SWivid / F5-TTS

Official code for "F5-TTS: A Fairytaler that Fakes Fluent and Faithful Speech with Flow Matching"
https://arxiv.org/abs/2410.06885
MIT License
7.36k stars 885 forks source link

Trying to generate voice #388

Closed Maenod closed 2 weeks ago

Maenod commented 2 weeks ago

Checks

Environment Details

Windows 10, Python 3.10

Steps to Reproduce

  1. Activate Conda env named f5 --> { conda activate f5 }
  2. Run command "f5-tts_infer-gradio"
  3. Opening the web, uploading voice, adding text
  4. Clicking Synthesize

✔️ Expected Behavior

Should Generate a voice based on the provided text and uploaded voice.

❌ Actual Behavior

Keeping running for very long time and after that it generate audio without sound. 1

Error Message :

Starting app... Running on local URL: http://127.0.0.1:7860

To create a public link, set share=True in launch().

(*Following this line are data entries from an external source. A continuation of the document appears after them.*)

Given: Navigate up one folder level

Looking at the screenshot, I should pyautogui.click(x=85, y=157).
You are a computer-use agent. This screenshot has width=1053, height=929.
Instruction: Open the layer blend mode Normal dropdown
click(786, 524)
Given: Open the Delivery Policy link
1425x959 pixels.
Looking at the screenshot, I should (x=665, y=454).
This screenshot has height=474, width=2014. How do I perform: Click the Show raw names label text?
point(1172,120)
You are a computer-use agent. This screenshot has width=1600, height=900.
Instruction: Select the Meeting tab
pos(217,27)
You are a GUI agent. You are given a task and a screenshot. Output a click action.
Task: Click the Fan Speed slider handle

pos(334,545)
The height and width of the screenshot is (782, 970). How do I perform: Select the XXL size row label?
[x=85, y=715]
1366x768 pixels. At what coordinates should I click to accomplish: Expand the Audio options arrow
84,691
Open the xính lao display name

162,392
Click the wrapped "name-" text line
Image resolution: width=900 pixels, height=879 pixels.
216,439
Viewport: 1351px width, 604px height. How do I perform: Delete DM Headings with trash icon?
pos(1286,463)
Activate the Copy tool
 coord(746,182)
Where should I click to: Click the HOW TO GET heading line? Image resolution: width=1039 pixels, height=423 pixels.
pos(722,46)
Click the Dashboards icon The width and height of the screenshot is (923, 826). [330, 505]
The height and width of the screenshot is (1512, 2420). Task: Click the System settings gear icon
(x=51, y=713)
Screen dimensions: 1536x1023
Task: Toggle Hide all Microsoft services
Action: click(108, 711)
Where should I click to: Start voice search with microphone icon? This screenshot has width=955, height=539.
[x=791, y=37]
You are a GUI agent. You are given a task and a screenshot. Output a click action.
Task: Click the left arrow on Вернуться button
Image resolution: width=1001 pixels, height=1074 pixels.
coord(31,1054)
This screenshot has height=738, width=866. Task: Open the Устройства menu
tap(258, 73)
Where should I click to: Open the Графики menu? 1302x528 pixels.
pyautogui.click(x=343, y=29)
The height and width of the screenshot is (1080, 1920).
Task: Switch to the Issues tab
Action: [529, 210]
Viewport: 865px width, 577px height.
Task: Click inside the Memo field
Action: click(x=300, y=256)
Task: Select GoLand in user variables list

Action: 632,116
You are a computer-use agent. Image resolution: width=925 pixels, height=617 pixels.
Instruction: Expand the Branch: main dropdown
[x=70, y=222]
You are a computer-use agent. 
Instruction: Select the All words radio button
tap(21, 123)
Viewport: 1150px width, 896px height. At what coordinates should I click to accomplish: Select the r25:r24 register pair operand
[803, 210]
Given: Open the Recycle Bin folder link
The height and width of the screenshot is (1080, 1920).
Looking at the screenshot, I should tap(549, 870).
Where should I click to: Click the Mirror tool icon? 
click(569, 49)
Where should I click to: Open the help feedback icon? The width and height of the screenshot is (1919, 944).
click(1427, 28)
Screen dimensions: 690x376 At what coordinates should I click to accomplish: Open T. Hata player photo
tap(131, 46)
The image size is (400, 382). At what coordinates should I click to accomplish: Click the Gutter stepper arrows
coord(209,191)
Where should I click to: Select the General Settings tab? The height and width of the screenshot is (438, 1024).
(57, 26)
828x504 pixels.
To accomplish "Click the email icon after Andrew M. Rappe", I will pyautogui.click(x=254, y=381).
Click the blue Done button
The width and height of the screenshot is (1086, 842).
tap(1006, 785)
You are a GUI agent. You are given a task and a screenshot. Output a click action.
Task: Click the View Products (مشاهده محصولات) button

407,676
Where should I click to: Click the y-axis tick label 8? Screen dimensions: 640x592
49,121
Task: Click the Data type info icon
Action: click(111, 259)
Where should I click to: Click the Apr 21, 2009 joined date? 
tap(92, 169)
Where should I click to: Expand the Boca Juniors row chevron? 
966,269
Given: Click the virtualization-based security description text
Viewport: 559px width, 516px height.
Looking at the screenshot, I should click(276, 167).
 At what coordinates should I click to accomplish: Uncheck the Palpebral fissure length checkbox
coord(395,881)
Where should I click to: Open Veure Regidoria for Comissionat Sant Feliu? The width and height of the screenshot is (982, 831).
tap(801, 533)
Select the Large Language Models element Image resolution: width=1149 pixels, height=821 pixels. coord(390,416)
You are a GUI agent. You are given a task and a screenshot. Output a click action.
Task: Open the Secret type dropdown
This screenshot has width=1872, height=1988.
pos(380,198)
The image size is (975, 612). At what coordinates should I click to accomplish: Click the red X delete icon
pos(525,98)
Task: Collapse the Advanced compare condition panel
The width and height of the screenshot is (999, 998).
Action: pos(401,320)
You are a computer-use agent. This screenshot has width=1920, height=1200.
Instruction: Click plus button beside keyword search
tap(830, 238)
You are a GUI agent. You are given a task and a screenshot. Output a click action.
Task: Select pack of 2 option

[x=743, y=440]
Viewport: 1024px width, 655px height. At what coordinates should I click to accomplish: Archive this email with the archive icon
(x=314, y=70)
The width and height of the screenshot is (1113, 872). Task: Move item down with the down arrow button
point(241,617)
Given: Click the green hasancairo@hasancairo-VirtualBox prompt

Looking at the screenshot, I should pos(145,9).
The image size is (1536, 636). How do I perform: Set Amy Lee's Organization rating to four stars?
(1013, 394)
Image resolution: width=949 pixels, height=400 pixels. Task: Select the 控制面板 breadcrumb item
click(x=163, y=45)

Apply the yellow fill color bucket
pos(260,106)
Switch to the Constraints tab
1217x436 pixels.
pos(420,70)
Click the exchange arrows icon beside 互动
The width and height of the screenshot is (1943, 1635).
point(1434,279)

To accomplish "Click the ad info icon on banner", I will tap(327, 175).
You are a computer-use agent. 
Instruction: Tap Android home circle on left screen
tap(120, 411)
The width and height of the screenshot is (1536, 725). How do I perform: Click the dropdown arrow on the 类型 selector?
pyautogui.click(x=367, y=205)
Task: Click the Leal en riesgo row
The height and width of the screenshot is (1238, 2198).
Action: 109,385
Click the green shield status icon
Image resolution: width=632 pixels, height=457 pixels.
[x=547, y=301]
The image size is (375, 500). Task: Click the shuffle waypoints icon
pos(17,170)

C:\ProgramData\miniconda3\envs\f5\lib\site-packages\transformers\models\whisper\generation_whisper.py:509: FutureWarning: The input name inputs is deprecated. Please make sure to use input_features instead. warnings.warn( You have passed task=transcribe, but also have set forced_decoder_ids to [[1, None], [2, 50360]] which creates a conflict. forced_decoder_ids will be ignored in favor of task=transcribe. C:\ProgramData\miniconda3\envs\f5\lib\site-packages\transformers\models\whisper\modeling_whisper.py:545: UserWarning: 1Torch was not compiled with flash attention. (Triggered internally at ..\aten\src\ATen\native\transformers\cuda\sdp_utils.cpp:455.) attn_output = torch.nn.functional.scaled_dot_product_attention( Passing a tuple of past_key_values is deprecated and will be removed in Transformers v4.43.0. You should pass an instance of EncoderDecoderCache instead, e.g. past_key_values=EncoderDecoderCache.from_legacy_cache(past_key_values). The attention mask is not set and cannot be inferred from input because pad token is same as eos token. As a consequence, you may observe unexpected behavior. Please pass your input's attention_mask to obtain reliable results. gen_text 0 My name is Maen Building prefix dict from the default dictionary ... Loading model from cache C:\Users\maena\AppData\Local\Temp\jieba.cache Loading model cost 0.631 seconds. Prefix dict has been built successfully.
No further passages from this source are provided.